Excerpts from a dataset
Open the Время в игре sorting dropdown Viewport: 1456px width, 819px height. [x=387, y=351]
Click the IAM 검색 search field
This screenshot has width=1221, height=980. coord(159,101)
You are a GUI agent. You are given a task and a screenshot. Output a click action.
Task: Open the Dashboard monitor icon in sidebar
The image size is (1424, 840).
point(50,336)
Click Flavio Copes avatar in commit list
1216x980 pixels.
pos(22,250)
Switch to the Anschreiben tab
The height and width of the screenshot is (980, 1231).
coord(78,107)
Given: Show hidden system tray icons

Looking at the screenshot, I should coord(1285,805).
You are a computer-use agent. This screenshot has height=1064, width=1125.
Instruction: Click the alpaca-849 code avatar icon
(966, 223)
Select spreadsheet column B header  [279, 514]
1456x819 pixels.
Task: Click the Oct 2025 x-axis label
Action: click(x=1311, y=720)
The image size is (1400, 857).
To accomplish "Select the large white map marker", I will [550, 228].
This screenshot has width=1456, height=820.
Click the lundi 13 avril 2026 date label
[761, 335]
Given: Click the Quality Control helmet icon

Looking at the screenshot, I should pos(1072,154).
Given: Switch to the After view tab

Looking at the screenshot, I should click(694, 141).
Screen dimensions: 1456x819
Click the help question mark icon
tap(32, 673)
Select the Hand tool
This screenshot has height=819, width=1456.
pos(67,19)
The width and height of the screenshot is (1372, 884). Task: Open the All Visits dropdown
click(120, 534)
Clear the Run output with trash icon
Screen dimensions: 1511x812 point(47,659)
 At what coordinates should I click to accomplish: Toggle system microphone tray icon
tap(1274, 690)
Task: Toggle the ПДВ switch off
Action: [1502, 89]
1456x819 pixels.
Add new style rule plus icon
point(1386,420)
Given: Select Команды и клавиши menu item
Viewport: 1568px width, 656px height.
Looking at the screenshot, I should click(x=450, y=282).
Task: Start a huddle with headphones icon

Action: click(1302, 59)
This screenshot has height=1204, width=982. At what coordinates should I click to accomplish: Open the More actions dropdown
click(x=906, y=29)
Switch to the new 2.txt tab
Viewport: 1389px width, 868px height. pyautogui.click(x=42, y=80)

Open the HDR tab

> _What is expected_
All the records above need to be transcribed exactly and in full.

> _Answer to this task_
Open the Время в игре sorting dropdown Viewport: 1456px width, 819px height. [x=387, y=351]
Click the IAM 검색 search field
This screenshot has width=1221, height=980. coord(159,101)
You are a GUI agent. You are given a task and a screenshot. Output a click action.
Task: Open the Dashboard monitor icon in sidebar
The image size is (1424, 840).
point(50,336)
Click Flavio Copes avatar in commit list
1216x980 pixels.
pos(22,250)
Switch to the Anschreiben tab
The height and width of the screenshot is (980, 1231).
coord(78,107)
Given: Show hidden system tray icons

Looking at the screenshot, I should coord(1285,805).
You are a computer-use agent. This screenshot has height=1064, width=1125.
Instruction: Click the alpaca-849 code avatar icon
(966, 223)
Select spreadsheet column B header  [279, 514]
1456x819 pixels.
Task: Click the Oct 2025 x-axis label
Action: click(x=1311, y=720)
The image size is (1400, 857).
To accomplish "Select the large white map marker", I will [550, 228].
This screenshot has width=1456, height=820.
Click the lundi 13 avril 2026 date label
[761, 335]
Given: Click the Quality Control helmet icon

Looking at the screenshot, I should pos(1072,154).
Given: Switch to the After view tab

Looking at the screenshot, I should click(694, 141).
Screen dimensions: 1456x819
Click the help question mark icon
tap(32, 673)
Select the Hand tool
This screenshot has height=819, width=1456.
pos(67,19)
The width and height of the screenshot is (1372, 884). Task: Open the All Visits dropdown
click(120, 534)
Clear the Run output with trash icon
Screen dimensions: 1511x812 point(47,659)
 At what coordinates should I click to accomplish: Toggle system microphone tray icon
tap(1274, 690)
Task: Toggle the ПДВ switch off
Action: [1502, 89]
1456x819 pixels.
Add new style rule plus icon
point(1386,420)
Given: Select Команды и клавиши menu item
Viewport: 1568px width, 656px height.
Looking at the screenshot, I should click(x=450, y=282).
Task: Start a huddle with headphones icon

Action: click(1302, 59)
This screenshot has height=1204, width=982. At what coordinates should I click to accomplish: Open the More actions dropdown
click(x=906, y=29)
Switch to the new 2.txt tab
Viewport: 1389px width, 868px height. pyautogui.click(x=42, y=80)

Open the HDR tab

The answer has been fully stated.